Nineteenth-century language and imagery drew on two influential sources. Joseph-François Michaud’s epic Histoire des croisades, published between 1812 and 1822, had been imbued with a passionate  nationalism and with a vision of the crusades as instruments of western civilization. The enthusiasm it generated in France and elsewhere was expressed in the popular association of imperialist ventures with pseudo-crusading. On the other hand, Sir Walter Scott’s four crusade novels, published between 1819 and 1831, had painted a less flattering picture of crusaders who were brave and glamorous, but also vainglorious, avaricious, childish and boorish, facing Muslims who were their cultural superiors.

The romantic imperialistic tradition stemming from Michaud was obviously at odds with the critically romantic one adopted by Scott and his followers. To the romantic imperialists the crusaders had brought enlightenment to a heathen world, whereas in Scott’s critically romantic version, they were barbarous and destructive and compared poorly with civilized and modern-thinking Muslims. But with the decay of imperialism in the twentieth century these contradictory visions fused in the West into a historiographical tradition which still colors popular conceptions and a similar convergence occurred in the Muslim world, although it was expressed in different terms.

In the 1890s the Ottoman Turkish sultan Abdulhamid II, whose empire was under severe pressure from the Russians, Greeks, French and British, asserted that the west had revived the crusades. His announcement aroused the interest of Muslims who had previously been indifferent to crusade history; they believed, after all, that they had comprehensively defeated the medieval European invaders of the Levant. And Abdulhamid’s equation of imperialism with crusading, for which he could hardly be blamed, given all the rhetoric that had washed round western Europe, struck a chord with Arab Nationalism, beginning to emerge in response to the British and French occupation of much of North Africa and the Levant and the settlement of Jews in Palestine. It was easy for the Nationalists to interpret the Michaudist vision of western forces returning to complete a work of enlightenment as evidence that Europe, having lost the first round in the crusades, had embarked on another. The idea of a continuing western assault on the Arab world by the heirs of morally and culturally inferior crusaders featured in Arab writings between the World Wars and was given additional edge in the 1940s by what was seen to be complicity in the creation of the state of Israel on the very ground occupied by the “crusader” kingdom of Jerusalem.

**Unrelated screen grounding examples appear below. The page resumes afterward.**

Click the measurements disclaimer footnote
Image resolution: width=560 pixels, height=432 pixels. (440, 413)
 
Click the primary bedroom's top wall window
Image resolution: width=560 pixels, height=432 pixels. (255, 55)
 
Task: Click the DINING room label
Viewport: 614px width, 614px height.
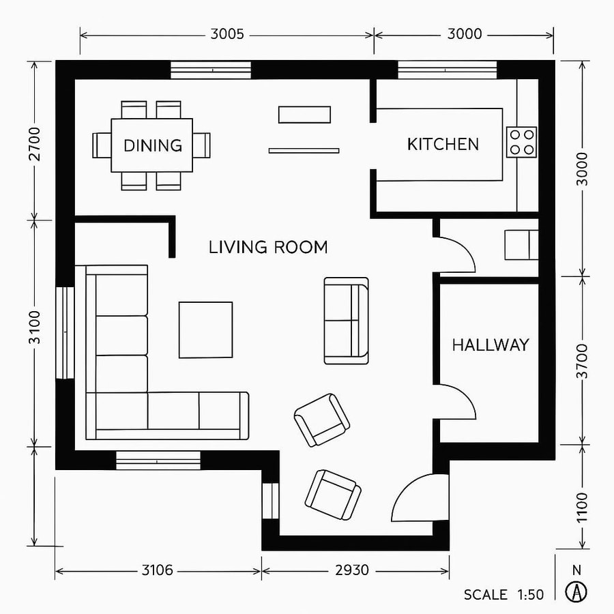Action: (x=153, y=145)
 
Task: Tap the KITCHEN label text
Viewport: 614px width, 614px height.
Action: (x=443, y=145)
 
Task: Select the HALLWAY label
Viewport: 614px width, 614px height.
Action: (x=490, y=345)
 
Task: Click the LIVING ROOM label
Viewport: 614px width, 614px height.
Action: (x=267, y=248)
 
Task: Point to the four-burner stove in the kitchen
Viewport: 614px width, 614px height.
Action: (x=521, y=142)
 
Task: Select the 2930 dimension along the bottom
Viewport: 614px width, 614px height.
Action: (x=352, y=570)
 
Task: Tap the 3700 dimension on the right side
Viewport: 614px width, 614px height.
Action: (x=582, y=361)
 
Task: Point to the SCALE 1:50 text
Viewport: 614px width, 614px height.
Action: (x=503, y=595)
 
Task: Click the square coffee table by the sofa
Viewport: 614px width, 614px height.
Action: (x=205, y=330)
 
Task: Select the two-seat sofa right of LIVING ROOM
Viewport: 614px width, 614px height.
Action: (x=346, y=320)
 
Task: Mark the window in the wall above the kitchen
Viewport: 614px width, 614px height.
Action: (x=447, y=70)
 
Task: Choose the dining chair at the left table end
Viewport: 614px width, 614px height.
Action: (x=102, y=145)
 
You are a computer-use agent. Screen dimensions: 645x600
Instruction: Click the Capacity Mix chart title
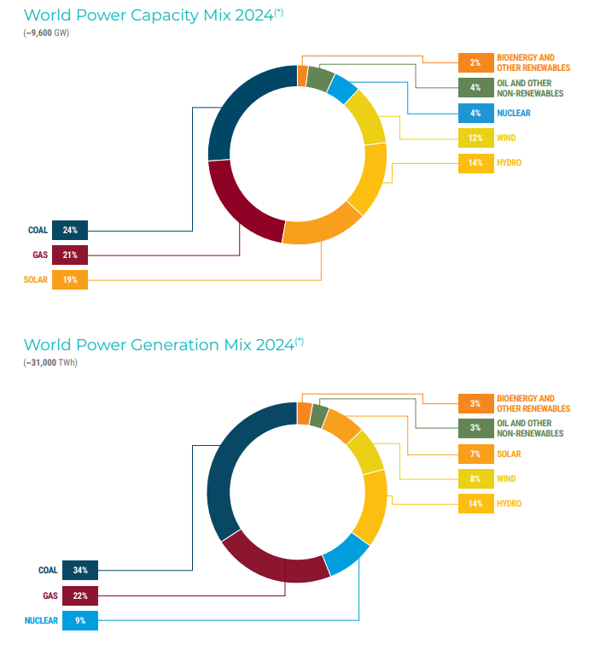click(149, 15)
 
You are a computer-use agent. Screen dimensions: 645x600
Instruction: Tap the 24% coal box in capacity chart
click(70, 230)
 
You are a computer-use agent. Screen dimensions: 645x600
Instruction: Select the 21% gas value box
click(70, 255)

Twenty years later the Islamists, who rejected much of the rest of Arab Nationalism, began to take over and globalize this package.

It is notable that the West has not tried to counter their historical vision, in spite of the fact that it is obviously a distortion of reality. As co-heirs of the traditions that originated in the writings of Michaud and Scott, most westerners seem to regard crusading in much the same light, with the difference that they are ashamed of it rather than defiant. And, suffering from collective amnesia with respect to crusading in general and its association with imperialism in particular, they do not know what the Islamist jihadis are talking about.